**DIRECTIONS**: In the parent accounts of cerebral palsy below, at about what month does the father say the family finally started getting services?

Parents share what would have been helpful to know before their child was diagnosed with Cerebral Palsy. 

 

I wish that I got the diagnosis earlier. I wish that I had a doctor that would say, “This is what’s going on and how you feel is understandable.” Instead of being told that I am a first time mother and that I don’t know how to deal with things. I was like, “you mean that when a child that cries 24/7, it is acceptable?” I just felt like nobody was listening.

 

Mother

 

The important of an early diagnosis
By the time we finally started getting services at about the 15th month, we were a little bit adjusted. We could’ve really, really, really used services within that first year, but the problem is, if you don’t have a diagnosis, you can’t get services.

Father

 

More information
I just wish I was given more information on CP than what I did get. I wish the information was more readily available. That would have been so much easier. Someone was like, “Your kid has cerebral palsy. Now you can go home.” I believe that there should be some kind of manual. It gives you something to go home with. A lot of my research I had to do on my own. A lot of times, families don’t know where to go or where to start. There are websites–but what if you don’t have a computer at home? So always just give a parent something never leave them empty handed. Give them something tangible that they could hold on to and say, “Well ok, at least I have this information.”

Mother

 

Part of a group
I would really like to be part of a group just so I could throw out questions, frustrations, answers, just to have that mutual understanding of what life is like in a family that has cerebral palsy.

Mother

 

I felt like I was “Joe Handyman”
There were so many things that came up later down the road that I could have used in my house earlier on; like something to get my child in a sitting position. Do you know how many strollers I bought out of my pocket, trial and error? I’d go to the hardware store to try to adapt equipment that I had bought. It was ridiculous. It would have been helpful if I had gotten the answers I needed earlier on, gotten the equipment that I needed to make things easier for Madison and for myself, instead of me trying to problem solve so many things. I felt like I was “Joe Handyman”. I was always trying to build something to for her to sit in, something to hold her up at the table, something . . .

Mother


Parents share what would have been helpful from clinicians.

Tell us all the details. They tend not to do that, and I guess they do that with good intention because the doctors that have dealt with me have been really, really nice people. They were understanding. They explained things to me and brought it down in terms so that I could understand what was going on my son’s care. Yes, I appreciate that, but at the end of the day, I still feel that they shouldn’t hide the bad stuff from us. Tell us the good and then tell us the bad–the worst scenario. Don’t hide it.

**DATA SECTION**:

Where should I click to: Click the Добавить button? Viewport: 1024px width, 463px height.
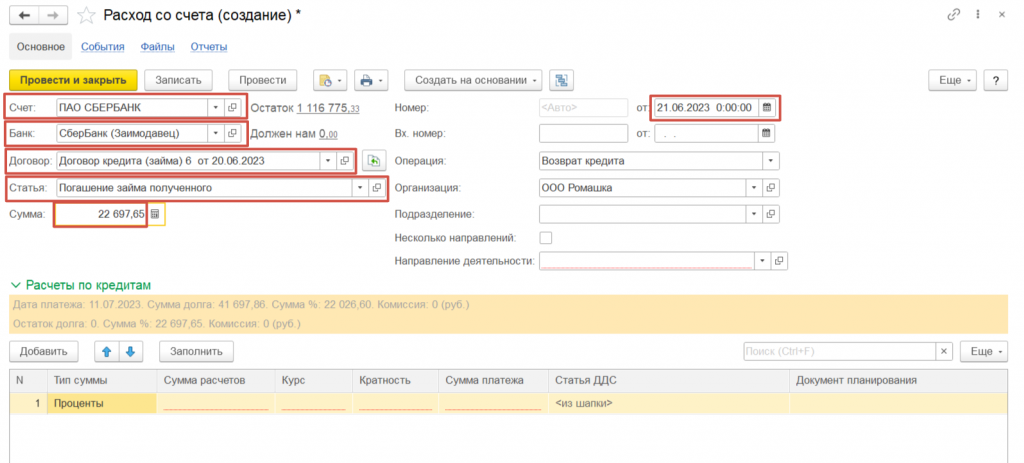coord(43,351)
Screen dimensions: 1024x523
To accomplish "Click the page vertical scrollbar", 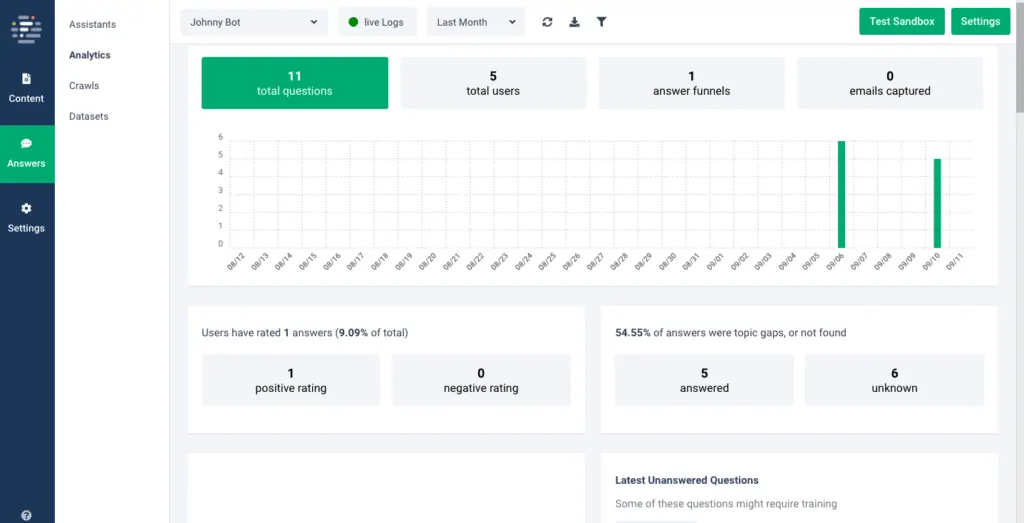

**SOLVED PROBLEM**: At about the 15th month.